This package is designed to map a group of derivative texts to the corresponding parent text, based on the frequency with which phrases occur in the derivative texts. The parent text is highlighted corresponding to this frequency, in order to create a ‘heatmap’ of popular phrases found in the derivative texts.
This example is taken from the initial description of a crime used in
a study of jury perception of algorithm use and demonstrative evidence.

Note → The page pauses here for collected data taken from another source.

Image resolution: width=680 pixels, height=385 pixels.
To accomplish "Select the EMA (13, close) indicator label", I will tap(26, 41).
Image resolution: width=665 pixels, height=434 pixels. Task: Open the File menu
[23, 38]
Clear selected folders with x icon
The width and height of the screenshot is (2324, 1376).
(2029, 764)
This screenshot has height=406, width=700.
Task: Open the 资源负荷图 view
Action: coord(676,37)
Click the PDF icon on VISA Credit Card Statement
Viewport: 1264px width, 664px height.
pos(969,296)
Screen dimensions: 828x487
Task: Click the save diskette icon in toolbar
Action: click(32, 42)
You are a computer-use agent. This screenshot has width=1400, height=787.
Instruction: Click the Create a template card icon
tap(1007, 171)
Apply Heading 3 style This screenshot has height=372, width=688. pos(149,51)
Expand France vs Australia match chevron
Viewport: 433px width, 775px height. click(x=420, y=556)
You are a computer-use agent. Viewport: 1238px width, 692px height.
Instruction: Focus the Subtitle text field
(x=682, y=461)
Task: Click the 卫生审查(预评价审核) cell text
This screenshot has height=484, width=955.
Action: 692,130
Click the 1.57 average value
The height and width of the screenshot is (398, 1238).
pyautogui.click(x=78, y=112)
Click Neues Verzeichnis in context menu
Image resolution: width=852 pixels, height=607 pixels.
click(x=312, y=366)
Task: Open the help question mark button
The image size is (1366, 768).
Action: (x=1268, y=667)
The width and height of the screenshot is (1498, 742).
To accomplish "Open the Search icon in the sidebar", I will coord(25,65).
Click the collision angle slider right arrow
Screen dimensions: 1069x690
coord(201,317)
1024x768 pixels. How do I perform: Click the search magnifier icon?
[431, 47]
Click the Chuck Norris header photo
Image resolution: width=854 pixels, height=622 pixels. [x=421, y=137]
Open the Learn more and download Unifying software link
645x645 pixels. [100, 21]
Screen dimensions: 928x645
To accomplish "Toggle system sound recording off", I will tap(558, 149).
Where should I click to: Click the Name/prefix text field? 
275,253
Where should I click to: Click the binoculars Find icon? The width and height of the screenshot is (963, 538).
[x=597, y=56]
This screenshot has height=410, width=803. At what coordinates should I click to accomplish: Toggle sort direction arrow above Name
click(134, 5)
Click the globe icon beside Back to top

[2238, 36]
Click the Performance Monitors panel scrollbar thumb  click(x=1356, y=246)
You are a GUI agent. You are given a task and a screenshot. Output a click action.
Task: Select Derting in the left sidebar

The notepad_example data frame contains an ‘ID’ number
corresponding to a study participant, as well as their notes, labelled
as ‘Text’. The first six observations are shown below.
# load the library
library(highlightr)
library(knitr)
#> Warning: package 'knitr' was built under R version 4.5.2
# View first 6 observations
knitr::kable(head(notepad_example))| ID | Text |
|---|---|
| 121 | Richard Cole - charged with discharging firearm in business. // felony . NOT GUILTY. |
| 197 | Richard Cole - Def: Willfully discarge firearm in biz - Felony. Pleaded NG |
| 168 | willfully discharging firearm in a business - felony. not guilty |
| 131 | discharged firearm in business, intentionally |
| 77 | In this case, the defendant - Richard Cole - has been charged with willfully discharging a firearm in a place of business. This crime is a felony. |
| 24 | defendant - Richard Cole discharging a firearm in a place of business. pleaded not guilty. |
Additionally, the source document (or study transcript) is included
in notepad_example with an ID of ‘source’. The original
transcript is shown here:
study_transcript <- notepad_example[notepad_example$ID == "source",]$Text
knitr::kable(study_transcript)| x |
|---|
| In this case, the defendant - Richard Cole - has been charged with willfully discharging a firearm in a place of business. This crime is a felony. Mr. Cole has pleaded not guilty to the charge. You will now read a summary of the case. This summary was prepared by an objective court clerk. It describes select evidence that was presented at trial. |
Fuzzy collocations are used to match the tokenized derivative
texts to the phrases in the tokenized source text. This function first
determines the number of times a collocation of length 5 occurs in
derivative texts, or participant notes on the case. Fuzzy (or indirect)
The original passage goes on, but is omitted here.